By Amian Kelemer
Around the year 65 C.E., Yehoshua Ben Gamla noted that fathers teaching their children at home produced inconsistent results, and he began to experiment with various models of education. He realized that 16 was too old to start a structured and formal education. He tried having one centralized location for a district, but when it was far away from a child’s home, it was also not a success. He mandated local schools where children were enrolled at 6 years old, and this is the model that stuck. He was experimenting with what made for success in school and hit upon a formula that worked for the times.
While 65 C.E. was a very long time ago, we are still imagining and reimagining schools. Since that time, we have analyzed what generally works and this extensive research has identified seven correlates or characteristics found in schools where all children are learning. These correlates are:
1. Safe and orderly environment;
2. Climate of high expectations for success;
3. Instructional leadership;
4. Clear and focused vision/ mission;
5. Opportunity to learn and student time on task;
6. Frequent monitoring of student progress; and
7. Home-school relations.
These correlates are not only useful for academics who are evaluating schools for research purposes. They can also help parents who are trying to decide which school will best suit their child’s needs. You can use these seven correlates as a framework for developing your questions and guiding your observations. It is important to remember that while you may interact with lots of people who have educational expertise, you know your child best. With the correlates in hand, and your child in your heart and mind, begin to do your research.
Start with a school’s website. Of course, you are going to see pictures of beaming children. The people who are marketing the school are trying to capture your attention, as well as the essence of the school. Look deeper to see what messages those images convey. When evaluating whether there is a safe and orderly environment (correlate 1), do you see space that looks well-maintained? When considering a climate of high expectations (correlate 2), are the children engaged in a variety of tasks such as sitting with a teacher, up on a stage or out in the playground? Do you see evidence of children collaborating? Can you find documentation of instructional leadership (correlate 3) such as different kinds of interaction between the teachers and the students? Do the images demonstrate values that match and reinforce the school mission (correlate 4)? For example, if the school states that they want students to become giving individuals, do you notice any evidence that the school is providing opportunities to give to others? Can you explore opportunities for learning and student time on task through the posted calendar and information about the schedule (correlate 5)?
And what if you do not see some clear images representing what you would expect? Now you need to become even more of a detective.

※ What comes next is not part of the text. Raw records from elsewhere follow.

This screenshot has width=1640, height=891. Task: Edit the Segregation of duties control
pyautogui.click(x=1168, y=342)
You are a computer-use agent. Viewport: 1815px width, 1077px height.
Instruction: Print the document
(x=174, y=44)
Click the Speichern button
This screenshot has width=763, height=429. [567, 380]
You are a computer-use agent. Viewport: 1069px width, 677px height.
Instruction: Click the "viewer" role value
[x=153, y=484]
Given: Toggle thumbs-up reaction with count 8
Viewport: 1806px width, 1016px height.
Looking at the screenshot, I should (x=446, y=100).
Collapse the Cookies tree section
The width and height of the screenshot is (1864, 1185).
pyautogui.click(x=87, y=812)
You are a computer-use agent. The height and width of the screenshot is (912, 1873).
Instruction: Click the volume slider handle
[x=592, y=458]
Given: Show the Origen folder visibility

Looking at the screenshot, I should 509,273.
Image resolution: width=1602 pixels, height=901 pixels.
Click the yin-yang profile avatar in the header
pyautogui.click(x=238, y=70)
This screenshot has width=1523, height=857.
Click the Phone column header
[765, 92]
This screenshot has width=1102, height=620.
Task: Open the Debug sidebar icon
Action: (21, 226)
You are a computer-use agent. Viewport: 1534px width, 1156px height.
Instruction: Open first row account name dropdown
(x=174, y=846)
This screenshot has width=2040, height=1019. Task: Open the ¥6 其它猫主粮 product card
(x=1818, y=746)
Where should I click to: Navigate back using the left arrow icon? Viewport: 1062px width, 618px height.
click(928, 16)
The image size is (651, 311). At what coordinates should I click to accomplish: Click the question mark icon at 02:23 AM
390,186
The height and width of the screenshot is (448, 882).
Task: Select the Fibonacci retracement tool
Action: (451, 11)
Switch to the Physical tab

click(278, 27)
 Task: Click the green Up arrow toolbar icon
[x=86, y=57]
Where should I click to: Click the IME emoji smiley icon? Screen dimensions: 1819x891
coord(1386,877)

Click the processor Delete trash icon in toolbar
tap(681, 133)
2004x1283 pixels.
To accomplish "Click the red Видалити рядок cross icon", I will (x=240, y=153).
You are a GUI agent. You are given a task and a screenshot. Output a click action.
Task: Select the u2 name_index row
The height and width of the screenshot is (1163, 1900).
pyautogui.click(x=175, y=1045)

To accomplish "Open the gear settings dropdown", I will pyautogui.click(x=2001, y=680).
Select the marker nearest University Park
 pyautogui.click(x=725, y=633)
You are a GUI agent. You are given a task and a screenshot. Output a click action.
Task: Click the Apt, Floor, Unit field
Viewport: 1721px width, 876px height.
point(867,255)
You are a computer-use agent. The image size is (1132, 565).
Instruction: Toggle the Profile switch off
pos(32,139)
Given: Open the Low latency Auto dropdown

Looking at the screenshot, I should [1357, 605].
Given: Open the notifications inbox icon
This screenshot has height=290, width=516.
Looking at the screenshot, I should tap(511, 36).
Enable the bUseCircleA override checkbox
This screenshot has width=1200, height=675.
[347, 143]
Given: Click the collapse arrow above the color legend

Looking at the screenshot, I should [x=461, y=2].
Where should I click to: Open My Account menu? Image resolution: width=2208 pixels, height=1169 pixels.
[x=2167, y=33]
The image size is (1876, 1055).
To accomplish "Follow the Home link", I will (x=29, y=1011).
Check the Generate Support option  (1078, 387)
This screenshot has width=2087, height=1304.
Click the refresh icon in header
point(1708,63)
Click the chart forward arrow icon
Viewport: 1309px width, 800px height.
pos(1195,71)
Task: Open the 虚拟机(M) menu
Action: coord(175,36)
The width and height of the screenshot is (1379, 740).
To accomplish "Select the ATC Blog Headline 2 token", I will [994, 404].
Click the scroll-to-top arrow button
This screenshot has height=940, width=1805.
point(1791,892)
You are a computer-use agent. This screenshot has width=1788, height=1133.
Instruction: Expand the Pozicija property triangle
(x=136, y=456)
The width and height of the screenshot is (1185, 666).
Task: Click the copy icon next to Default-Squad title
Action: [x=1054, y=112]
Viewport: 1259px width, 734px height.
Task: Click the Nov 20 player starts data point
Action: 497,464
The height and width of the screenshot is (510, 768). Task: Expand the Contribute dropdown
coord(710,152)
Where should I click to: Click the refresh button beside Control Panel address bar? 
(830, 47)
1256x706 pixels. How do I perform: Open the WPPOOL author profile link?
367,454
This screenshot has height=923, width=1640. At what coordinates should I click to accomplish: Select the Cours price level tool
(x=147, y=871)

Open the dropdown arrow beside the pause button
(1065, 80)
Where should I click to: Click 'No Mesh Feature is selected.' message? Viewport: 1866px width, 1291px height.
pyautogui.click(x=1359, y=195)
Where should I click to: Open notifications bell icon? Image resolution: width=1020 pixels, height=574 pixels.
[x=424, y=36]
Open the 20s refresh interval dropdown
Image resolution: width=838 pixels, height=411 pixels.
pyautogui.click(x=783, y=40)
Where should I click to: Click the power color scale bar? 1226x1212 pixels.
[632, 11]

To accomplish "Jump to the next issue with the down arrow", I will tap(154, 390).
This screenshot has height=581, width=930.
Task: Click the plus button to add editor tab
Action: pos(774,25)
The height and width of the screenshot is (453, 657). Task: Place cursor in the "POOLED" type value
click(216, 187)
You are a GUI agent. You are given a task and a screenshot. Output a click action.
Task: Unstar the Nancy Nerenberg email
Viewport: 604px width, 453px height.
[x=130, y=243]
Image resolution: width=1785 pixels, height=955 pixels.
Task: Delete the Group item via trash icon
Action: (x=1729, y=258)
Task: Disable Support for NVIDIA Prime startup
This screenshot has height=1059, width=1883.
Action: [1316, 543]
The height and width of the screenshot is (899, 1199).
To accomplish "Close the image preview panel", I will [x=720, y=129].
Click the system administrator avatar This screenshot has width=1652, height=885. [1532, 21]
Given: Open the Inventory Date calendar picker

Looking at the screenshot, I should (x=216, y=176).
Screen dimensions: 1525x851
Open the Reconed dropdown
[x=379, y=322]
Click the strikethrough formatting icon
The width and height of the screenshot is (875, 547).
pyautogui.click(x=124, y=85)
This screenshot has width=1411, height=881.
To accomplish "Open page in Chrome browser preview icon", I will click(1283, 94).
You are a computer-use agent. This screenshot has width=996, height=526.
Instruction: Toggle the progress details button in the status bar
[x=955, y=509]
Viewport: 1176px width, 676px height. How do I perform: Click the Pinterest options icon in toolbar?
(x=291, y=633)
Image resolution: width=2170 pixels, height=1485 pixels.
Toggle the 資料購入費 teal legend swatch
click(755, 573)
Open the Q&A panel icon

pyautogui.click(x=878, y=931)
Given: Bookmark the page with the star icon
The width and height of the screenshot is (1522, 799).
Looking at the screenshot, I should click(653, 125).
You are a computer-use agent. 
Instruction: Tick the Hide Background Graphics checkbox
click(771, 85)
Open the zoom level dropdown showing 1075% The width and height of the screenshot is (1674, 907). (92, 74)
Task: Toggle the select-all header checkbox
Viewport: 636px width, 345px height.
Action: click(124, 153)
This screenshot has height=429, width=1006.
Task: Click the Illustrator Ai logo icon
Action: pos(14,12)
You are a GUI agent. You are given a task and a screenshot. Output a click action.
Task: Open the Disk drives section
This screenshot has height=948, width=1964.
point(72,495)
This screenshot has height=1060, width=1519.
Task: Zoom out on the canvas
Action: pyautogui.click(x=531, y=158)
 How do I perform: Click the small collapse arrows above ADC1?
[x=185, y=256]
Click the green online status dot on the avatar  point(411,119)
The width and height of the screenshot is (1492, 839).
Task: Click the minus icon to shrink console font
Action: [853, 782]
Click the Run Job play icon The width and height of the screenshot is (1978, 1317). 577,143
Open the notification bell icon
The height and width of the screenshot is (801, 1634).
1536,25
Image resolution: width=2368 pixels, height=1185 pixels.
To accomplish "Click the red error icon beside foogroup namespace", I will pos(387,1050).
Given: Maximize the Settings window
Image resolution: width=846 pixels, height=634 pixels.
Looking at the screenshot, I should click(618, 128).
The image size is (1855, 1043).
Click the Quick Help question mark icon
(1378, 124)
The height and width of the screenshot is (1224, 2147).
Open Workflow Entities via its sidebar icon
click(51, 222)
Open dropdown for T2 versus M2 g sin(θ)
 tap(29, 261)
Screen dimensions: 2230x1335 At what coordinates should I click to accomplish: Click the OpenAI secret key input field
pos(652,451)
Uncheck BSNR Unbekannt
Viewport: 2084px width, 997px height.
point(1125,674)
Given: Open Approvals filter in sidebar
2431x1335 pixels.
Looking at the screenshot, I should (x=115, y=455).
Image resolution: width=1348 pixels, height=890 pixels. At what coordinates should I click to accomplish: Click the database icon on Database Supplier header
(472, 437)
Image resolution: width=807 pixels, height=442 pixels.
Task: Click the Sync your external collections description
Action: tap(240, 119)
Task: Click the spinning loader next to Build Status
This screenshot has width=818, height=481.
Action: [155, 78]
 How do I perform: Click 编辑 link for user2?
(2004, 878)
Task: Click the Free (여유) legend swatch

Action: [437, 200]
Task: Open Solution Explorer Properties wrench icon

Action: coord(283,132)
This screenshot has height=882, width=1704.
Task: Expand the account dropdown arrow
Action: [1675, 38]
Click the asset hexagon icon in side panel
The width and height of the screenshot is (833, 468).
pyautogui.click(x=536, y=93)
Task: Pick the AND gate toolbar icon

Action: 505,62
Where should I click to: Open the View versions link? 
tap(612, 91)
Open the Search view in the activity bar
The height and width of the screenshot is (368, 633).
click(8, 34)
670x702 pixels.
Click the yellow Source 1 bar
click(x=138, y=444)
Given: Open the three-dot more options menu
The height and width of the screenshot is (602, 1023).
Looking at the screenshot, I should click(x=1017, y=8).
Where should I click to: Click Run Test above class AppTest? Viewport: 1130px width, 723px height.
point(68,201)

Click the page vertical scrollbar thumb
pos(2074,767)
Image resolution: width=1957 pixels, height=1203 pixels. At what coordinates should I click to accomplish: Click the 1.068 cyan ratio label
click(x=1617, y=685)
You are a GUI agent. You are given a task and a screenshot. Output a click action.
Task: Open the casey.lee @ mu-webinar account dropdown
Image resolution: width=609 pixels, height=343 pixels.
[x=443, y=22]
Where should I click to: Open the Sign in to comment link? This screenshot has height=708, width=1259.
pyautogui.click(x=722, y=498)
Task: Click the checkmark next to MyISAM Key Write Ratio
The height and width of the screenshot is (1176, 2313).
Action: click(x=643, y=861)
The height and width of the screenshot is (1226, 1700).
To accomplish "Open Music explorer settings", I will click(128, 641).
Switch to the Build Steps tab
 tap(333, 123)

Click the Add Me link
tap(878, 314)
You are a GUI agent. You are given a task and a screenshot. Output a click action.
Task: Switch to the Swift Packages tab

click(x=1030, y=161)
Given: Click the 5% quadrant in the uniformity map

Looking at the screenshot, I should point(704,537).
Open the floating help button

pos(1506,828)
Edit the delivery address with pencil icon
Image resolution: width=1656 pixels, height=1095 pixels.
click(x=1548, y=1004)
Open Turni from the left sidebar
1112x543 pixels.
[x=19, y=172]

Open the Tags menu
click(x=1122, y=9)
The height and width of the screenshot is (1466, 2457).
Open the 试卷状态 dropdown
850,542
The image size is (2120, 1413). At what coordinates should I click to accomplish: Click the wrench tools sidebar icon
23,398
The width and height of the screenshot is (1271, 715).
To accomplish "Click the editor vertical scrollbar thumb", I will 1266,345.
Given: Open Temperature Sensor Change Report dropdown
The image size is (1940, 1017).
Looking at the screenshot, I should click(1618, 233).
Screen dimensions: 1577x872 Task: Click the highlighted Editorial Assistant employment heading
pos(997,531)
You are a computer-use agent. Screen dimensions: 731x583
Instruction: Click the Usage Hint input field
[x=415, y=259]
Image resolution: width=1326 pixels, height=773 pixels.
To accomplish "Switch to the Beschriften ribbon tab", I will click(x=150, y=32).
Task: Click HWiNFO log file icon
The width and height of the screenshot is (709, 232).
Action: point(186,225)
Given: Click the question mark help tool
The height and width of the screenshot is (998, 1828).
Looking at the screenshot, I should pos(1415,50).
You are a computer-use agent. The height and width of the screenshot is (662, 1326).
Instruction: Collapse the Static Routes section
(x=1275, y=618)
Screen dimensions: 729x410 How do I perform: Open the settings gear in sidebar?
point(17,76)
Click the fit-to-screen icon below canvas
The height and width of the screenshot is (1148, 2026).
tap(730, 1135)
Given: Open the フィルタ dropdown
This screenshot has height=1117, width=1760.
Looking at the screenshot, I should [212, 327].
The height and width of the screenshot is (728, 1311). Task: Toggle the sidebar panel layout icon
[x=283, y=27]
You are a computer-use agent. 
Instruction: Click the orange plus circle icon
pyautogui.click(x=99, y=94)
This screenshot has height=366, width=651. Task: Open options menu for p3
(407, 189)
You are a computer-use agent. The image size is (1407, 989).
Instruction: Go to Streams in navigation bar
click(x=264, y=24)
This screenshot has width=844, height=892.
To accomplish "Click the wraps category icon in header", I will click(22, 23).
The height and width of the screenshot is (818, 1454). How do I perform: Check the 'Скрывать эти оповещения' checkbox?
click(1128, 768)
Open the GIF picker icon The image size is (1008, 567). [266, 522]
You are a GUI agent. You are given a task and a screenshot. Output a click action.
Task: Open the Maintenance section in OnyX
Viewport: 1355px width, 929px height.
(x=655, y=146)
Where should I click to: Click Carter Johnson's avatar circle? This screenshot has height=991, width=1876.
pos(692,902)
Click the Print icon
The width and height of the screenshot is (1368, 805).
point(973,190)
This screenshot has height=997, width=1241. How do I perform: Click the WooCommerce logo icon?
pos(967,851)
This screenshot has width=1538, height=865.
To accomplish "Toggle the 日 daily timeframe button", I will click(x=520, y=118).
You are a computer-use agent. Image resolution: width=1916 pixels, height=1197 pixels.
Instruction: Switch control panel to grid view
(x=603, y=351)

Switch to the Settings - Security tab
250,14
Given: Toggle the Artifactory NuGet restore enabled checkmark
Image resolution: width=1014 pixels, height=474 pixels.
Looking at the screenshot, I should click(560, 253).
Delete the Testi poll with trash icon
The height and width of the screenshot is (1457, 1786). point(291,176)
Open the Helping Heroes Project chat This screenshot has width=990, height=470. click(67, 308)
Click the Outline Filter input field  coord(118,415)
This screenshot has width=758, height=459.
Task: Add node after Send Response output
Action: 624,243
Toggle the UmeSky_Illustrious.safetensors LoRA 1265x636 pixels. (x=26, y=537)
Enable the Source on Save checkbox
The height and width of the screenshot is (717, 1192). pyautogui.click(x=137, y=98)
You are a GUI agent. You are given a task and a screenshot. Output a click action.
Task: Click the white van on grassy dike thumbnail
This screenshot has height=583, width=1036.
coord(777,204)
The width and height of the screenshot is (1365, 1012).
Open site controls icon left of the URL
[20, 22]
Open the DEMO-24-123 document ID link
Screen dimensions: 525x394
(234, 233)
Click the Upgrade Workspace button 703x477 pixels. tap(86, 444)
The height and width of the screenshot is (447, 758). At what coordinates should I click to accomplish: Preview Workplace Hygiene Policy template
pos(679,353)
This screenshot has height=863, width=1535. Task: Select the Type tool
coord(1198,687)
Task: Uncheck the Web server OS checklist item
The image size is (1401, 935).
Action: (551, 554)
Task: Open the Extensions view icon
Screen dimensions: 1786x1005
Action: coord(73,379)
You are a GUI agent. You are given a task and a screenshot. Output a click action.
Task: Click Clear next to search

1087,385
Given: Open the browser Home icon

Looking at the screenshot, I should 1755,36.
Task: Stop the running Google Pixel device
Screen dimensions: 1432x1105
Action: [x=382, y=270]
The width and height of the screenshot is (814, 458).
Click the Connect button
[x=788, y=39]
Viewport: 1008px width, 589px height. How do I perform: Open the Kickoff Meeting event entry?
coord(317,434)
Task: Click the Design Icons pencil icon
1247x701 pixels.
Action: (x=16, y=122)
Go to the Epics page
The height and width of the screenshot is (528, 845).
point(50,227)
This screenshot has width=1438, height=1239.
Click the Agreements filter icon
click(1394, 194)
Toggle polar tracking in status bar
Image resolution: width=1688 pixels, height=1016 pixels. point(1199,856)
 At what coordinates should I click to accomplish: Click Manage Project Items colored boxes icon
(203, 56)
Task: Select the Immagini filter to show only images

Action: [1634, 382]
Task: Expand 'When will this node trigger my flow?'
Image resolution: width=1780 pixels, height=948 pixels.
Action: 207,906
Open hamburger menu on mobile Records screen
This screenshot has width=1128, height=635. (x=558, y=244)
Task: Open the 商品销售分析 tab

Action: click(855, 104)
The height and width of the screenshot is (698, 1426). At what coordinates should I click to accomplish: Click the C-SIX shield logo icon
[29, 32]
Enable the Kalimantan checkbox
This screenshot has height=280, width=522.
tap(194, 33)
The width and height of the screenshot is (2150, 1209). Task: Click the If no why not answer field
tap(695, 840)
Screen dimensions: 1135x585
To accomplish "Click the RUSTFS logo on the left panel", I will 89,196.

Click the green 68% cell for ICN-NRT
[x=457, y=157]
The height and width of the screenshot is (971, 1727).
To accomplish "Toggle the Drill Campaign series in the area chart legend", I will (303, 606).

Some schools have unique philosophies. For example, schools may have a particular way of handling conflict between children (have you heard of a “peace table”?) or defining the role of the teacher (was your teacher a “guide on the side”?). These various methodologies may really appeal to you and mesh well with your own family values — or not. If there is a particular philosophy mentioned, Google and the library are your friends. Read up on these philosophies and see if they resonate for you. Make sure that your family can embrace the focus and approach of the school. Once you have a basic understanding of an approach, test your understanding with parents whose children are enrolled or with educators you may know to see if the implementation is as it is described.
Meet with the administration. Find out what they expect of their graduates. Even if your child is only in kindergarten, educators always keep goals and pathways in mind. How does a student succeed? Is it all about scores and grades? Is there a holistic approach (correlate 6)? What happens if your child struggles academically or socially? Is there a safety net? How does the school communicate with you about successes and challenges? What role can you play in your child’s educational experience (correlate 7)?
Get an insider perspective. Talk to parents who have children in different grades. Will you enjoy getting together with the other families? What do they love about the school? What kinds of activities do families gravitate to outside of school time?
And finally, get an in-person feel. Take advantage of open houses, shadowing days and information sessions. While COVID-19 procedures may have forced some changes, taking a walk through a school’s hallways, even without children present, can give you a flavor.
Parents no longer need to be as visionary as Yehoshua Ben Gamla and invent the concept of school. Rather, your task is to discern which of the plethora of options works best for your child and family. Remember that your process of discovery is a values clarification process too. Your child is watching how you make decisions, and you are a role model for your child’s outlook on education and schooling.
Have a wonderful journey as you launch your child into their future as a lifelong learner.
Amian Frost Kelemer is the CEO of the Macks Center for Jewish Education, an agency of The Associated: Jewish Federation of Baltimore.